China Personal Information Protection Law
The Personal Information Protection Law (PIPL) is the foundational personal-data protection statute of the People’s Republic of China. It was adopted at the 30th Meeting of the Standing Committee of the Thirteenth National People’s Congress on 20 August 2021 and came into force on 1 November 2021 per Article 74. The Law contains 74 articles across eight chapters and is the third pillar of China’s data-governance triad alongside the Cybersecurity Law and the Data Security Law.

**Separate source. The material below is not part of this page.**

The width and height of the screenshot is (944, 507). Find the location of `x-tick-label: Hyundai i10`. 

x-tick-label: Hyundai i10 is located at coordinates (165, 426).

Per the China AI Note (Kevin Duan, Han Kun Law, February 2026), PIPL is one of the foundational binding frameworks materially shaping AI use in Mainland China. AI-specific Chinese instruments — including the Generative AI Service Regulations, the Algorithm Recommendation Regulations, and the Deep Synthesis Provisions — cross-reference PIPL for personal-data processing requirements, automated-decision-making rules, and cross-border data-transfer obligations.
Original-language title: 中华人民共和国个人信息保护法. Issuing body: Standing Committee of the National People’s Congress (NPCSC). Primary enforcer: Cyberspace Administration of China (CAC), supported by sectoral regulators including MIIT, MPS, and SAMR. Source: NPC English-language gazette · en.npc.gov.cn/2021-12/29/c_694559.htm.